August 17, 2015: Tarangire National Park, Tanzania — My 4,000th bird of this year was a Mountain Gray Woodpecker at 11:11 a.m. this morning, in a shade-grown coffee plantation just outside Arusha. Woop-woop!
Which reminds me: Astute observers may have noticed that the species list got a bit of a shakedown this week. To keep track of my sightings this year, I am using eBird (a database of bird sightings from around the world) which is kept in accordance with an authority called the Clements Checklist. This checklist defines what “counts” as a bird species, and if a bird isn’t on the checklist, I won’t add it. This week, the Clements Checklist published their annual update reflecting the latest research, and I gained a couple of birds through “splits.”
You’d think counting birds would be straightforward, but bird taxonomy has been in flux lately. The biological species concept hasn’t changed but its interpretation is becoming increasingly liberal these days: If an ornithologist can demonstrate that a population of birds is enough different from others of its kind, through DNA research and other work, then a split will be suggested - and splitters have taken over the world. A couple of decades ago, there were supposed to be about 8,000 species of birds on Earth; now that figure is near 10,500. (Meanwhile, Europeans play by different rules: They use a separate checklist, kept by the International Ornithological Congress, which lists even more birds. That would certainly make my job easier!)

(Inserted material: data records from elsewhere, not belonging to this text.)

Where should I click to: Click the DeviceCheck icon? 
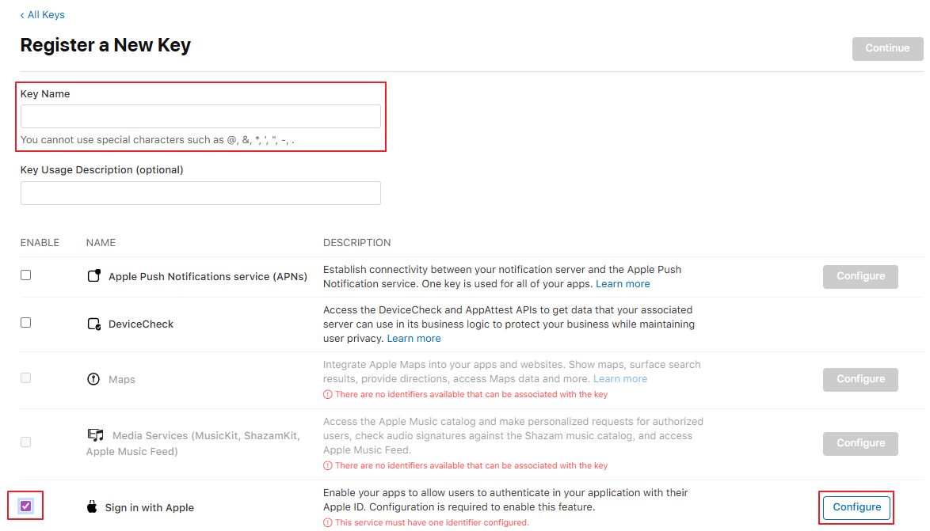[x=93, y=324]
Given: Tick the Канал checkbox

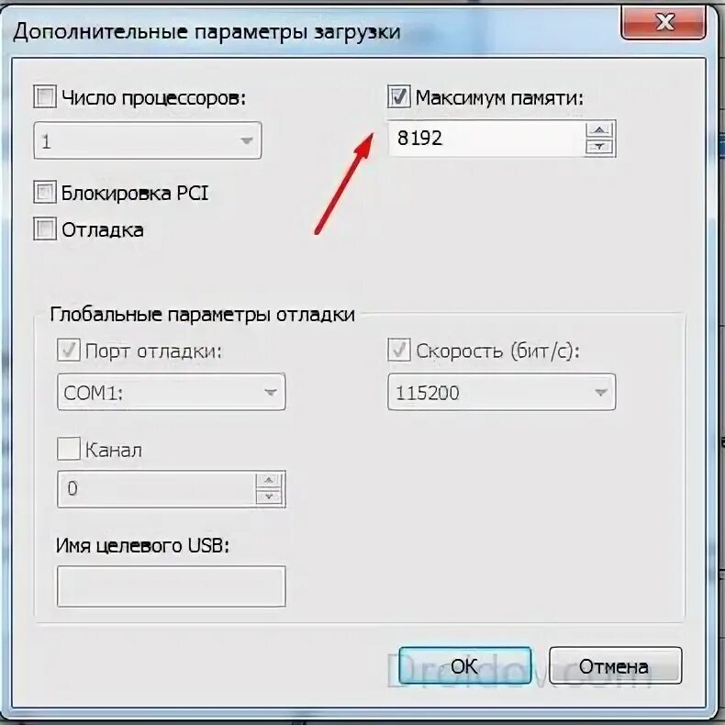Looking at the screenshot, I should coord(69,449).
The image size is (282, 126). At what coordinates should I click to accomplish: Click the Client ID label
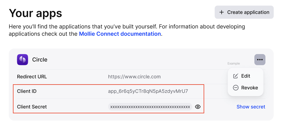27,91
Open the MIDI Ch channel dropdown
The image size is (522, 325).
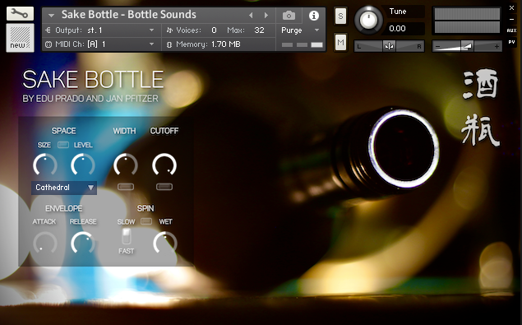[x=99, y=44]
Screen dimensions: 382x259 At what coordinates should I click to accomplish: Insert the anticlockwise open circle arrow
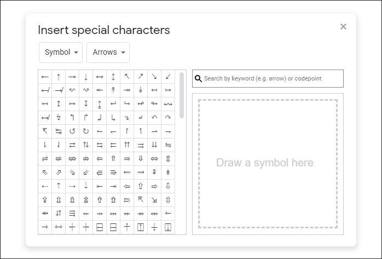pos(72,131)
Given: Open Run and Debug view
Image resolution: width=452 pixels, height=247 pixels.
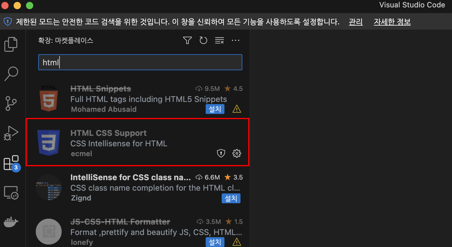Looking at the screenshot, I should 11,133.
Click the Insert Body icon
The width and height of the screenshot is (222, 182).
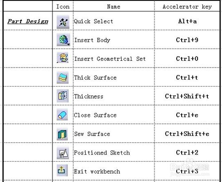(x=63, y=40)
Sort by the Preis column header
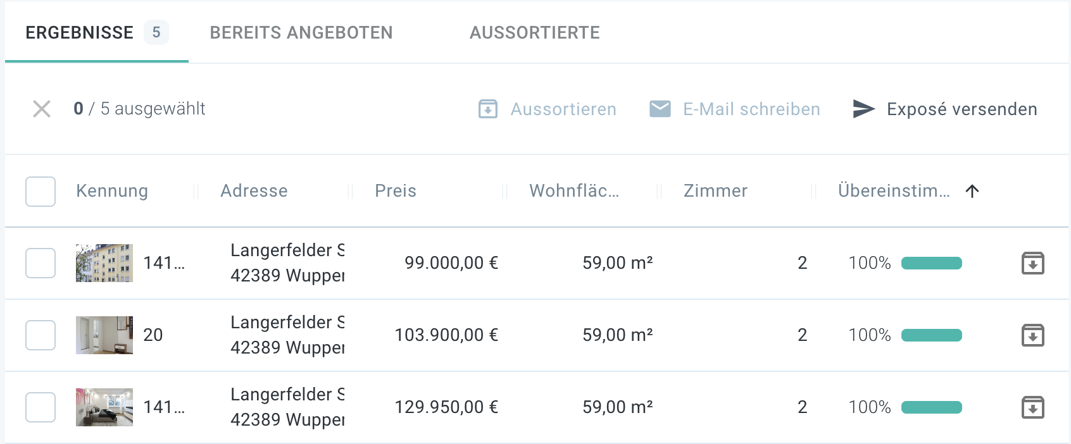1071x444 pixels. (x=396, y=191)
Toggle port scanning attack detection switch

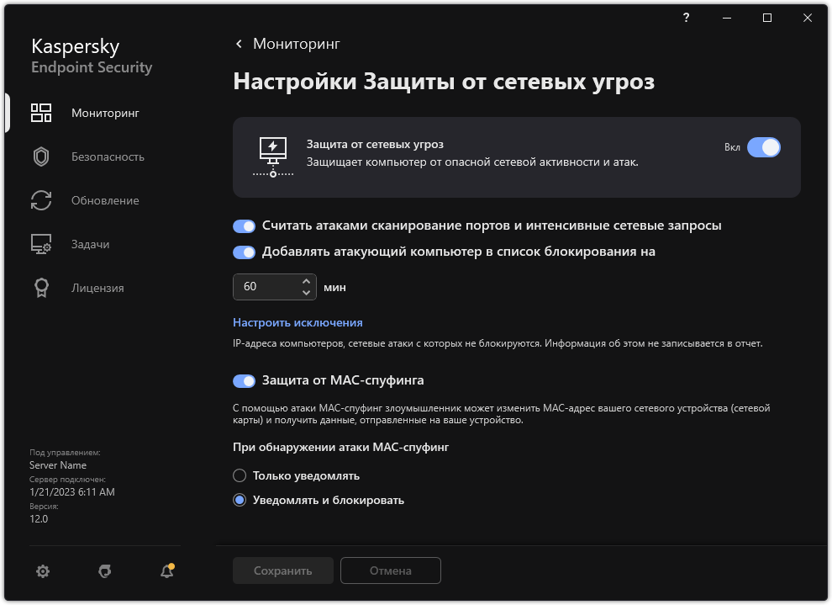coord(244,226)
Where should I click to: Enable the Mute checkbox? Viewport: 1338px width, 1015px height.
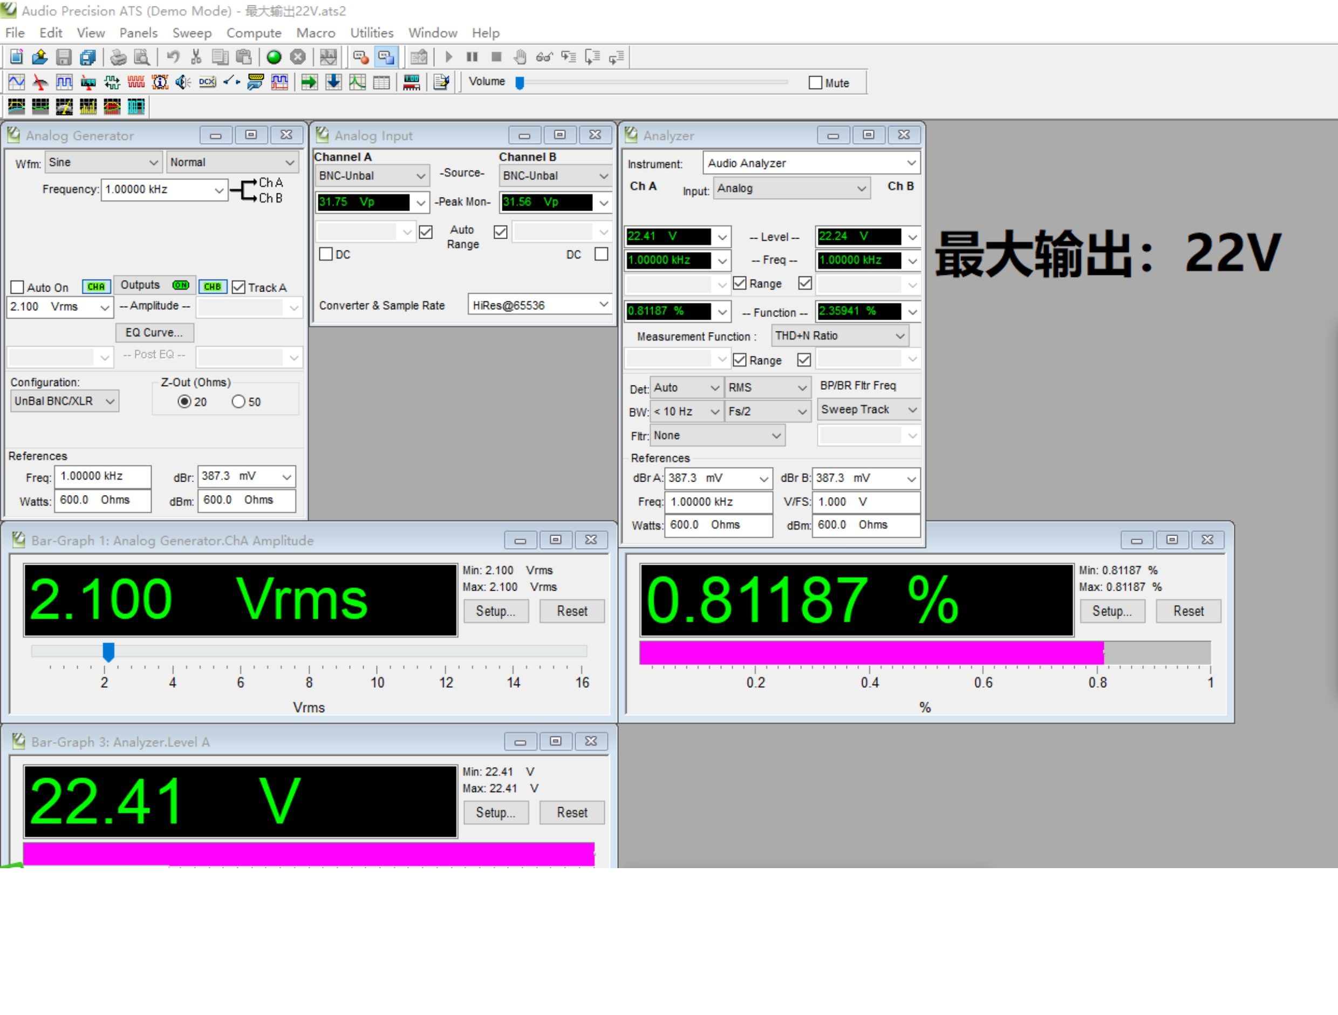815,83
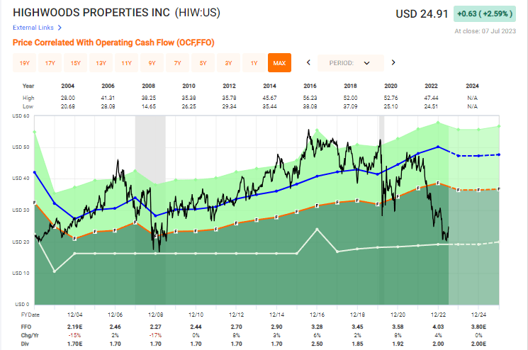Click the 12/16 white line peak marker
Image resolution: width=528 pixels, height=350 pixels.
(317, 230)
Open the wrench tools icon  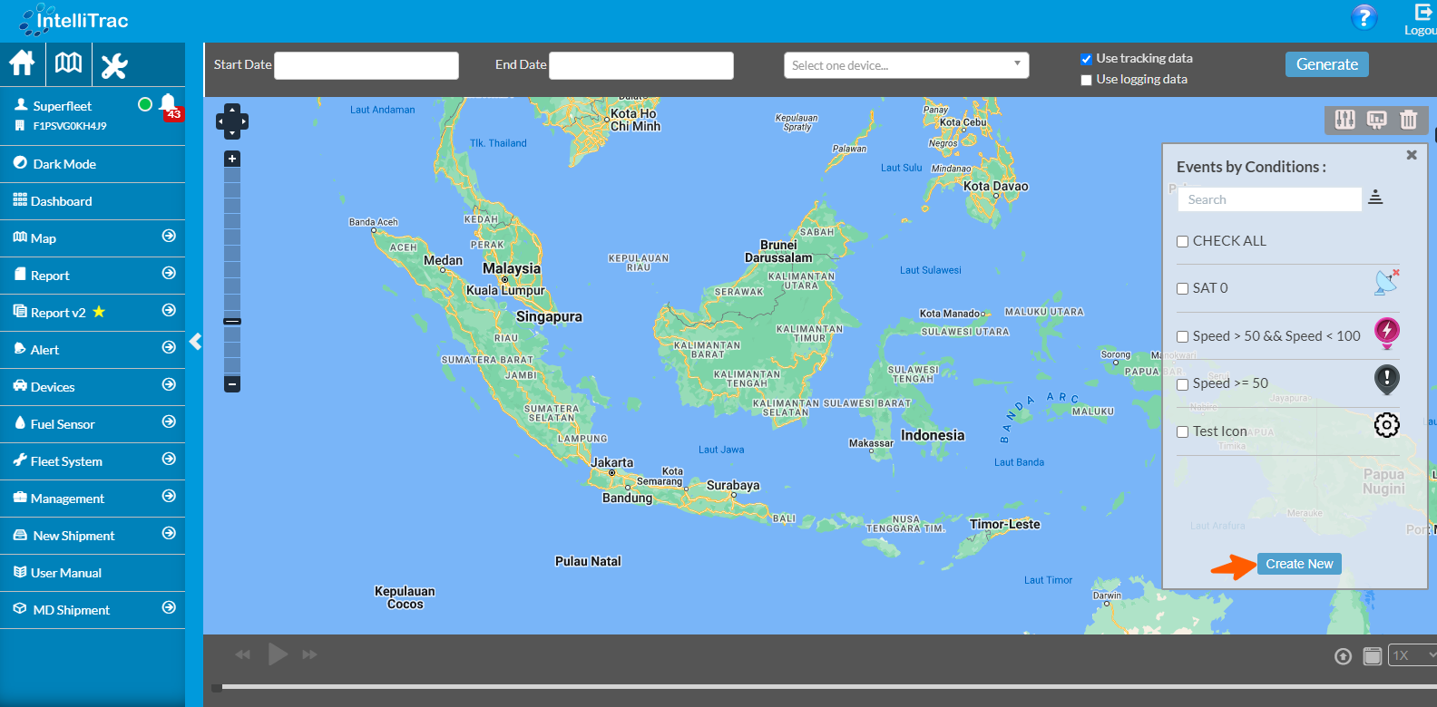(114, 65)
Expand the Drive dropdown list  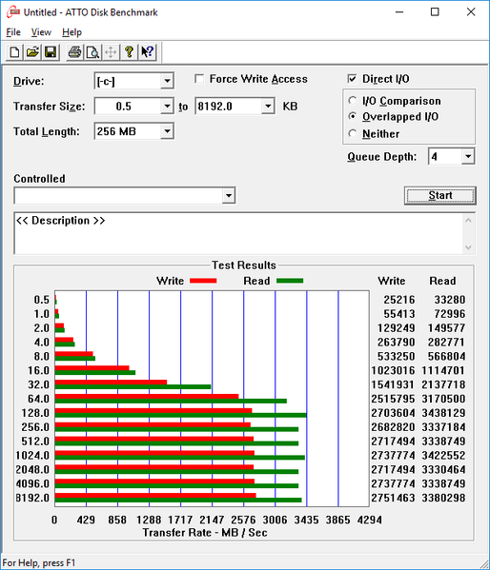coord(167,81)
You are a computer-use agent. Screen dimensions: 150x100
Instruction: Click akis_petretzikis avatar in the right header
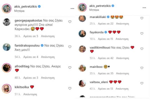pyautogui.click(x=82, y=8)
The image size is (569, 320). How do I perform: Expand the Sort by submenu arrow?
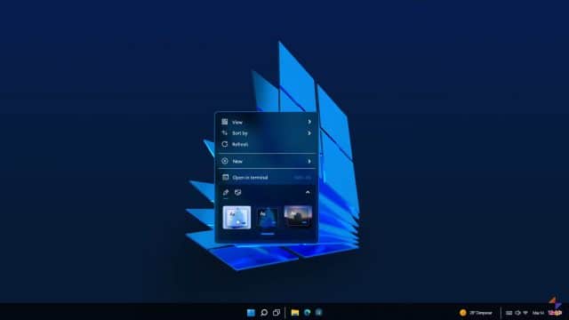pos(309,133)
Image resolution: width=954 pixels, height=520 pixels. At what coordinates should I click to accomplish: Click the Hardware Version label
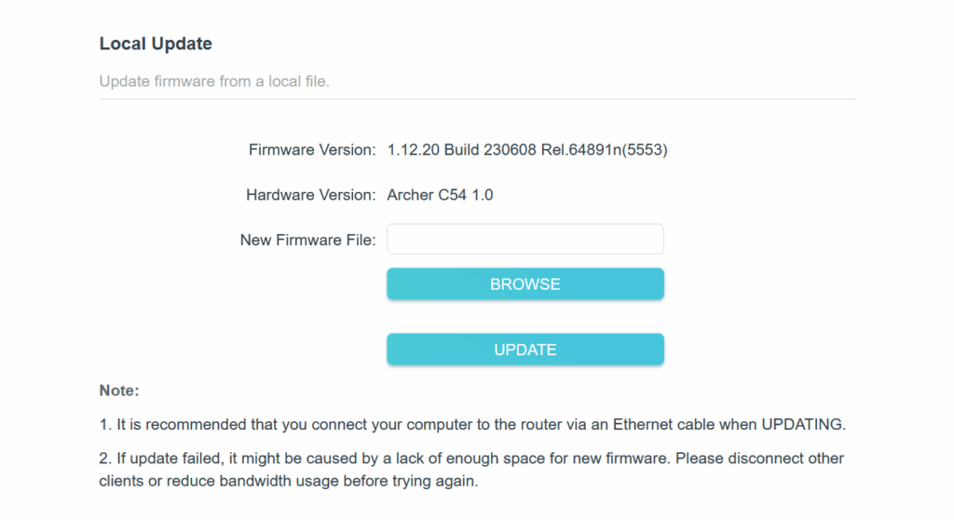click(310, 195)
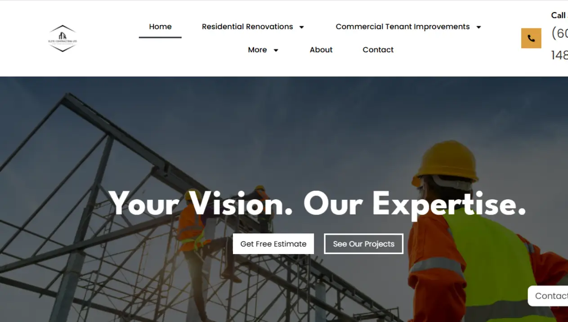The height and width of the screenshot is (322, 568).
Task: Select the Commercial Tenant Improvements label
Action: 403,27
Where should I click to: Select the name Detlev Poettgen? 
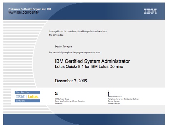[x=63, y=46]
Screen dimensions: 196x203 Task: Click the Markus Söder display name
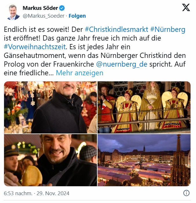(40, 8)
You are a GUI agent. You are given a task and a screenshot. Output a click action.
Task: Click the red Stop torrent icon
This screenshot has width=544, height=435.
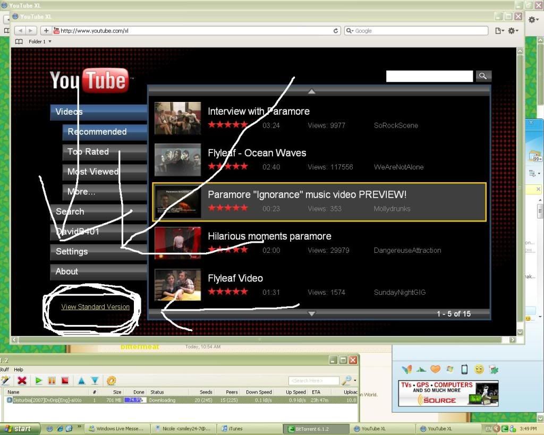[x=65, y=380]
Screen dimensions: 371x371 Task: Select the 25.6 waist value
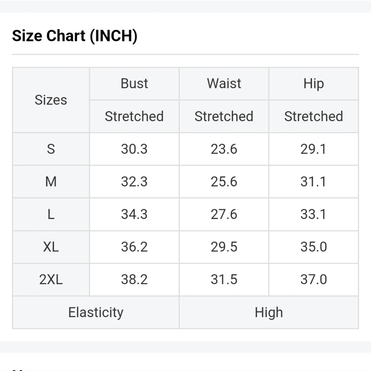click(224, 181)
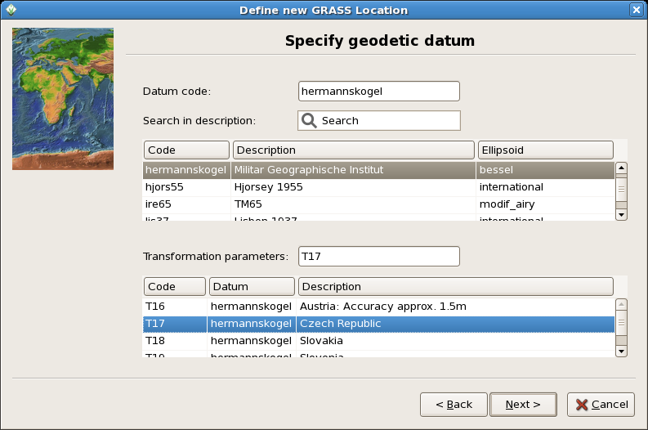Click the transformation list scroll-up arrow
The height and width of the screenshot is (430, 648).
point(621,305)
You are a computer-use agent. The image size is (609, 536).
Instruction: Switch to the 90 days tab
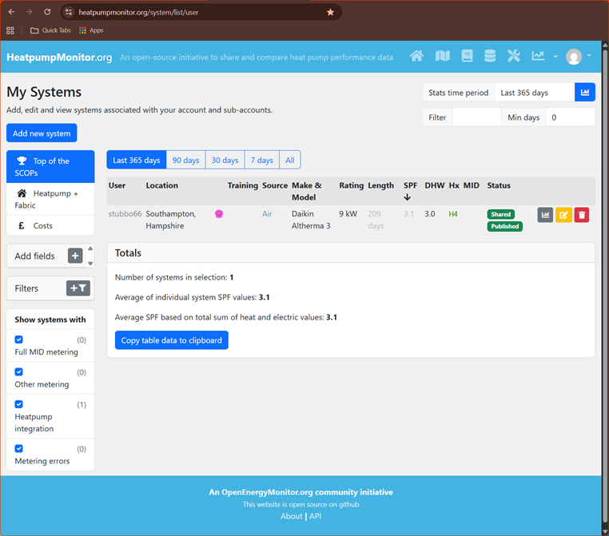tap(185, 160)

Really, there is no such thing as a species; birds hybridize and evolve on a continuum, and our efforts to categorize them are entirely for our own benefit. Counting large numbers of anything gets fuzzier as you go along. But rules are rules, and, for this project, I am keeping careful track in accordance with the latest installments. I picked up four “armchair lifers” through this week’s Clements Checklist update—any little bit helps! Onward to 5,000.